Azure AD Application Proxy does not support WebSocket protocol
If you are familiar with Web Application Proxy in Windows Server 2012/2016, Azure AD Application Proxy should not be your surprise. Microsoft builds it to allow you to securely set up a remote access to your application which you do not want to publish over the Internet. It also helps you achieve single sign-on (SSO) as well. This is fully aligned with “mobile-first, cloud first” strategy when business users have the ability to securely access their corporate applications hosted on cloud from their mobile devices in anywhere.
Azure AD Application Proxy acts like a reverse proxy in the language of network & computer security. For any sensitive-classified system you do not allow to access directly from the Internet, a reverse proxy works to forward (don’t confuse with Forward Proxy) incoming request from the Internet to your internal system. This is very similar like what I used to do during my time working with many Government agencies.
Not too much to explain here on what Azure AD Application Proxy is and how it works since you can read here: Azure AD Application Proxy Get Started
I’ve recently involved in troubleshooting for an application called Qlik Sense Enterprise working with Azure AD Application Proxy. Qlink Sense Enterprise is supported in Azure AD and Microsoft did state that organizations are able to achieve SSO with Azure AD Application Proxy. Believe or not? The answer until comes when you practice and make it work. I had never worked with Qlik Sense Enterprise before getting engaged to look into the problem, including consultancy.
The customer did not want to publish the internal Qlik Sense Enterprise web application hosted on Azure VM over the Internet. Moreover the authentication service was required to run under port 4244 due to nature of the product. That said, they wanted to have a reverse proxy acting in front-end side to reverse incoming requests from the Internet to internal web application. I don’t know the actual context in whom suggested to use Azure AD Application Proxy in this case. But the ideal illustration looks like this:
In this case, the requirement was to use HTTPS Windows authentication which the default port was 4244. And this is part of Qlik Sense Proxy Service (QPS) we needed to implement. Ideally Azure AD Application Proxy would reverse the incoming request (https://proxy-qlik.abc.com) to the internal QPS (https://qlik.abc.com:4244). After a few times trying to configure, the implementation was still not successful even network security group to allow all incoming requests was created. Azure AD Application Proxy did not manage to reverse to the internal Qlik Sense web application which has authentication redirection. When I came to support, I realized that Azure AD Application Proxy after I entered credential redirected to the unresolved internal web application (you would see the DNS resolution issue in your browser). Changing to use Translate URL in Header setting still did not work.
I thought of IIS URL Rewrite to make a reverse after Azure AD Application Proxy to the internal web application. Ideally when a user browses the proxy URL then enters his credential, Azure AD Application Proxy redirects to IIS URL Rewrite server before the request is written to the internal web application. The incoming request can be rewritten from port 80 to non-standard port. I’ve done several cases for government agencies with Microsoft platform (e.g SharePoint) but never implemented for Qlik Sense Enterprise. The illustration looks like this:
Setting IIS and Rewrite URL is not hard thanks to Kudu tool. Ironically in this approach, I must set up a private VPN connection from my IIS website to the Qlik Web App VM to let IIS website be able to “see” Qlik Web App VM.

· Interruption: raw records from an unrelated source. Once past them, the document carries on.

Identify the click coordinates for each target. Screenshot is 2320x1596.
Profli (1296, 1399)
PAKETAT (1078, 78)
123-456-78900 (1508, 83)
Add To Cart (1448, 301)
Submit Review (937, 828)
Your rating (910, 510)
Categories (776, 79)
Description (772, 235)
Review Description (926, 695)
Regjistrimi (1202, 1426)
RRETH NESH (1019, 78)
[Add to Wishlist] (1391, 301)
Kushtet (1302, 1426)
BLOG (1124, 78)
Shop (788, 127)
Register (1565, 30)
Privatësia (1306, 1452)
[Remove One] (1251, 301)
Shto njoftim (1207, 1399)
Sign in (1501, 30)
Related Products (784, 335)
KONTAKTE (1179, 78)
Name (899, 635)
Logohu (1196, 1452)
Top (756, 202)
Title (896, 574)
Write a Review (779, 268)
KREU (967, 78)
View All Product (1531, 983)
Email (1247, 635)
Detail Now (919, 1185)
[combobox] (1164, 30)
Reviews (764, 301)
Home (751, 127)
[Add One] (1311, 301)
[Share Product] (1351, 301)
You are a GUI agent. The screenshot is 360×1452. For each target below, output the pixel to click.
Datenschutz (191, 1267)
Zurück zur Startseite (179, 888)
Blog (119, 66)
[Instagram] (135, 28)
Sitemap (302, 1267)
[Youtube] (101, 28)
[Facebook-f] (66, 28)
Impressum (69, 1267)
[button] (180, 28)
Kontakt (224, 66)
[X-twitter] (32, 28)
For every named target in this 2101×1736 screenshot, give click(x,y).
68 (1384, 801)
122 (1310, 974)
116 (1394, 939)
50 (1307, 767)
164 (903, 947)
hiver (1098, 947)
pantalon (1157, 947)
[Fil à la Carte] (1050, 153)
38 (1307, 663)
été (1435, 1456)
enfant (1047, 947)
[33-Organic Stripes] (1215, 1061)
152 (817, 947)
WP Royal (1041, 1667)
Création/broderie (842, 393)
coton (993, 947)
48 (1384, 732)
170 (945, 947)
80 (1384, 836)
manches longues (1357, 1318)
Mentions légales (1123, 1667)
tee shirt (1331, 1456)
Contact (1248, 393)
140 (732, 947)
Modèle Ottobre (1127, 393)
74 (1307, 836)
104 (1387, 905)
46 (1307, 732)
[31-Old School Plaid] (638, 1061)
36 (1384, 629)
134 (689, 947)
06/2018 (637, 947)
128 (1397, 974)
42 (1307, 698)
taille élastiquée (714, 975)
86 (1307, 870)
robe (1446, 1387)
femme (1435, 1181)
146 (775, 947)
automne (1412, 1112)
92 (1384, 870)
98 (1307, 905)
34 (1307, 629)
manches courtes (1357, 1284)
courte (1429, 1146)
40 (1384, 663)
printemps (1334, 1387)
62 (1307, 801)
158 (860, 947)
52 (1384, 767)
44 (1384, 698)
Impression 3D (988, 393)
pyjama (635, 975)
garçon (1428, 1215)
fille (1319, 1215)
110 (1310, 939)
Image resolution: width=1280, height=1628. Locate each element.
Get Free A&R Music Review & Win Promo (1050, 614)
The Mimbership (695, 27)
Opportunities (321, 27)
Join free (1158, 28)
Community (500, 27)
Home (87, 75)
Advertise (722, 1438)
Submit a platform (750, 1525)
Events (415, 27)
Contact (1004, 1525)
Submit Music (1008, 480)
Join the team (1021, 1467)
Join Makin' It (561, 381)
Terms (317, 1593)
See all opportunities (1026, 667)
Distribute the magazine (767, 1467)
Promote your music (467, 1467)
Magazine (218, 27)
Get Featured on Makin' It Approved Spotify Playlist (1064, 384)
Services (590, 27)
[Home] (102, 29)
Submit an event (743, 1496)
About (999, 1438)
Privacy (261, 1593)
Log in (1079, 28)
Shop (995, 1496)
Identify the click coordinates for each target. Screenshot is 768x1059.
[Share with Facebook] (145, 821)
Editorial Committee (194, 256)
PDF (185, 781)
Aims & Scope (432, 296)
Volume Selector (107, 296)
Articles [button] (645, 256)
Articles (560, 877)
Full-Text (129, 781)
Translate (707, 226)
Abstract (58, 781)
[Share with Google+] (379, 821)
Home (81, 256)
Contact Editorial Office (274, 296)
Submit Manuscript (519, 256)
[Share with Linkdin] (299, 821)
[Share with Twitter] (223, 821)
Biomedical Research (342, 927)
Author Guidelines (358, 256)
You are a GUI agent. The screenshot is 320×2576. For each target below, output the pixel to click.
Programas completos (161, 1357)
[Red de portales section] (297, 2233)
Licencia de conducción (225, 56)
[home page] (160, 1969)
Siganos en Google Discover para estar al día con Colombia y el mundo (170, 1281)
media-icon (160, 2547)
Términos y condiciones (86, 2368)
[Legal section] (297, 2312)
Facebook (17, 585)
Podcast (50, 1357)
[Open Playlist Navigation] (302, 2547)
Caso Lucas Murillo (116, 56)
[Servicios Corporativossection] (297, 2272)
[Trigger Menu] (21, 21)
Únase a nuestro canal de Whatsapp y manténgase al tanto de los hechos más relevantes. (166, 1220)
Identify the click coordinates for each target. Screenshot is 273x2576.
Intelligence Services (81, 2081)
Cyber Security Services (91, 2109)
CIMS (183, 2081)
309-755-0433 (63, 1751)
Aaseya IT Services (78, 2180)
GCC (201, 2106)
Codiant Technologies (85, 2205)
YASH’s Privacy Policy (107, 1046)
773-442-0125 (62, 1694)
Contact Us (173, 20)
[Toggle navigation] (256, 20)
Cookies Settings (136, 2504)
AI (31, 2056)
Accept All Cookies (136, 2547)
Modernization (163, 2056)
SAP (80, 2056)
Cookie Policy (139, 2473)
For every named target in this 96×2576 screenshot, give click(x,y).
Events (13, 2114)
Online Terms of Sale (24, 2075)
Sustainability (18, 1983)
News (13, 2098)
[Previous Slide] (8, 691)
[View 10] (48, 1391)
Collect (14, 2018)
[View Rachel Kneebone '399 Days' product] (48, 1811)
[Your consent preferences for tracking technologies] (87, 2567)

Refer here to do this case I mentioned above: Configure Virtual Network for your Azure App Service with VNET
This setup is pretty complicated and I did not chose this one. I then came to change from Azure App Service to an Azure VM hosting IIS and URL Rewrite. This machine must be in the same virtual network with Qlik Web App.
Everything seemed to work correctly from the Internet, redirected to IIS URL Rewrite VM before being reversed to the internal authentication service running under port 4244. But when I configured outbound rule for IIS Rewrite URL this did not work. The gateway did not accept the HTTP response content from internal web application.
I dig into more about how Qlik Sense Enterprise works, and even use Fiddler to capture HTTP Traffic to see whether I could copy a response content to set up outbound rule in IIS URL Rewrite. During my investigation, the customer created a ticket request to Microsoft Azure team. They did the same as mine, and they came to a conclusion that Azure AD Application Proxy currently was not supporting websocket protocol which Qlik Sense authentication service used.
Just my experience to be shared, as of this writing Azure AD Application Proxy is currently not supporting WebSocket protocol. Make sure if you are going to use it for your web application, it must not use websocket. NGINX would be a new alternative approach, but you have to be familiar with it. To be more specific to Qlik Sense, using Windows authentication seems not to work with any reverse proxy. The following threads may help you:
- Reverse Proxy and Authentication port redirect
- Qlik Sense Server + Nginx Reverse Proxy
- Apache Rev-Proxy for QlikSense – Problem with port-change
- Qlik Sense API Websocket
Do not propose to your customer Azure AD Application Proxy with non-Microsoft platform, until you practically have done it.